Sign in to follow this  
Followers 0
zzzBrett

Read Html, Search For Characters...

10 posts in this topic

Hi all:

I want to browse to a url with IE, then read all of the html from the site. Then, I want to search for a number that is between certain combination of characters. Any suggestions to get me started? Maybe Dale Hohm's IE functions would help. I've also looked in the function reference and couldn't seem to find a fucntion that would fit my needs. Thanks for hte help!

Brett

Share this post


Link to post
Share on other sites



One more thing..

I would like to retrieve a number that is between this combo of characters, but there may be MULTIPLE of these throughout the html. So, in this case I would want a way to.. maybe put these in an array and loop through them deciding which one I really want.

Sorry if this is confusing...

Thanks!

Brett

Share this post


Link to post
Share on other sites

#3 ·  Posted (edited)

#include <IE.au3>
$IE=_IECreate()
_IENavigate($IE,$url)
$src=_IEDocReadHTML($IE)
$stringyouwant=_StringBetween($src,'what is before the text','what is after the text')
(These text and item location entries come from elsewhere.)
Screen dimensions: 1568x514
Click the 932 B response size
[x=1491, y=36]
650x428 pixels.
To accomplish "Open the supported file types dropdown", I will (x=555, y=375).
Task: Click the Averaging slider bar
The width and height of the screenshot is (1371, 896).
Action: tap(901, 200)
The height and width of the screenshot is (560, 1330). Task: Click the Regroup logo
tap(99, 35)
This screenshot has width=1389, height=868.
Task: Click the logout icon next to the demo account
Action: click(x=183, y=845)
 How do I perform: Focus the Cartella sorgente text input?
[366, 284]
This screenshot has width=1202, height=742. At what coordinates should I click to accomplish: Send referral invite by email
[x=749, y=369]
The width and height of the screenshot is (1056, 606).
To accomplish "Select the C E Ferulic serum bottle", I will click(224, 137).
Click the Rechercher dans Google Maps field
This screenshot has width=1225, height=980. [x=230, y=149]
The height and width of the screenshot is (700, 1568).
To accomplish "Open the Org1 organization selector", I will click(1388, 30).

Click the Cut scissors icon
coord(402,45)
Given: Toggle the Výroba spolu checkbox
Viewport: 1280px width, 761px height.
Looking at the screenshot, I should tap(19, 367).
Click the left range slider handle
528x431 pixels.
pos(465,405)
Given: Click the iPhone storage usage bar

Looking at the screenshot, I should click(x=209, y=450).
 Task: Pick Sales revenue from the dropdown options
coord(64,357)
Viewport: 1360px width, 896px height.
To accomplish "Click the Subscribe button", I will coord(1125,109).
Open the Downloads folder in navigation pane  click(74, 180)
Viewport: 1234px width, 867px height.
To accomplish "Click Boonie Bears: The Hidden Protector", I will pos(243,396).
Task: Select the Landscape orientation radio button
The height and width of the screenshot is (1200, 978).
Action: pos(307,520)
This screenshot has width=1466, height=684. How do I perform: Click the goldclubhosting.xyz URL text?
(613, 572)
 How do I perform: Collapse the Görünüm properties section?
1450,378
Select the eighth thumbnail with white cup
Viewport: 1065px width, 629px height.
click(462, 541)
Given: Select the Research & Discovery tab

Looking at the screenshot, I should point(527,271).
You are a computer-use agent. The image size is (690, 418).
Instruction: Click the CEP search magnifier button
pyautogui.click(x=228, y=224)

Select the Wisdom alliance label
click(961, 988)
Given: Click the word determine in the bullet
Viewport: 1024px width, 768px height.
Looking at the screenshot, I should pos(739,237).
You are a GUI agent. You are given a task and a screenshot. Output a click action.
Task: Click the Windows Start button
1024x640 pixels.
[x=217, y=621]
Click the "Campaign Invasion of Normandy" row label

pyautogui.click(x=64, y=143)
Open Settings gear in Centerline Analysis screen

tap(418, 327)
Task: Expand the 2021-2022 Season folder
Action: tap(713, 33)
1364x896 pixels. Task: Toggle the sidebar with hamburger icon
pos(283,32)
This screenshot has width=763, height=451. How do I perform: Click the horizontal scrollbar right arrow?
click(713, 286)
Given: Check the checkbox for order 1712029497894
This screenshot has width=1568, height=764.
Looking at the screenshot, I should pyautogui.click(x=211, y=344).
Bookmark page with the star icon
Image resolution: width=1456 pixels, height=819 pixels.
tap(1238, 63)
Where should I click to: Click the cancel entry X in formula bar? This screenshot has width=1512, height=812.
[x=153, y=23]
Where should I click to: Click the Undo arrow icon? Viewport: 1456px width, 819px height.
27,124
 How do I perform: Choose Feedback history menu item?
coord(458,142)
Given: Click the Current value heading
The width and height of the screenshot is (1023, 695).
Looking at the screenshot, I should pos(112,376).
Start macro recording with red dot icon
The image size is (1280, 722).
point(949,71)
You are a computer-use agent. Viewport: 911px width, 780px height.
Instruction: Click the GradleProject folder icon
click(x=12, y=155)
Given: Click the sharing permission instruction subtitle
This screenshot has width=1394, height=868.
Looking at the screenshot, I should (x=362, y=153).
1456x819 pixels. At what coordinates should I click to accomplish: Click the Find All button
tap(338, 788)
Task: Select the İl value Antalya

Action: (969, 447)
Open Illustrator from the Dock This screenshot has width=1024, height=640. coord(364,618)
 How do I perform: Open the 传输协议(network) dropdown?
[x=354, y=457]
Func _StringBetween($s, $from, $to)
    $x = StringInStr($s, $from) + StringLen($from)
    $y = StringInStr(StringTrimLeft($s, $x), $to)
    If $x And $y Then
        Return StringMid($s, $x, $y)
    Else
        Return 0
    EndIf
EndFunc;==>_StringBetween

;===============================================================================
;
; Function Name:    _IEDocReadHTML()
; Description:      Retrieves the full HTML source of a document
; Parameter(s):  $o_object   - InternetExplorer.Application, Window or Frame object
; Requirement(s):   AutoIt3 Beta with COM support (post 3.1.1)
; Return Value(s):  Success - HTML included in the <HTML> of the docuement, including the <HTML> and </HTML> tags
;                   Failure - 0 and sets @ERROR to 1
; Author(s):        Dale Hohm
;
;===============================================================================
;
Func _IEDocReadHTML($o_object)
    If IsObj($o_object) Then
        SetError(0)
        Return $o_object.document.getElementsByTagName("HTML").item(0).outerHTML
    Else
        SetError(1)
        Return 0
    EndIf
EndFunc

:)

EDIT: Just saw your second post. Look through some of the functions in IE.au3 that use the index. Use a method like that to get the index and then assign them in an array....

EDIT2: Typo... Urghhh

Edited by Andrew Sparkes

---Sparkes.

Share this post


Link to post
Share on other sites

#4 ·  Posted (edited)

Wow!

Thanks for the quick reply. This looks great. I guess it finds the first instance of the string i want. How would I make it search multiple times?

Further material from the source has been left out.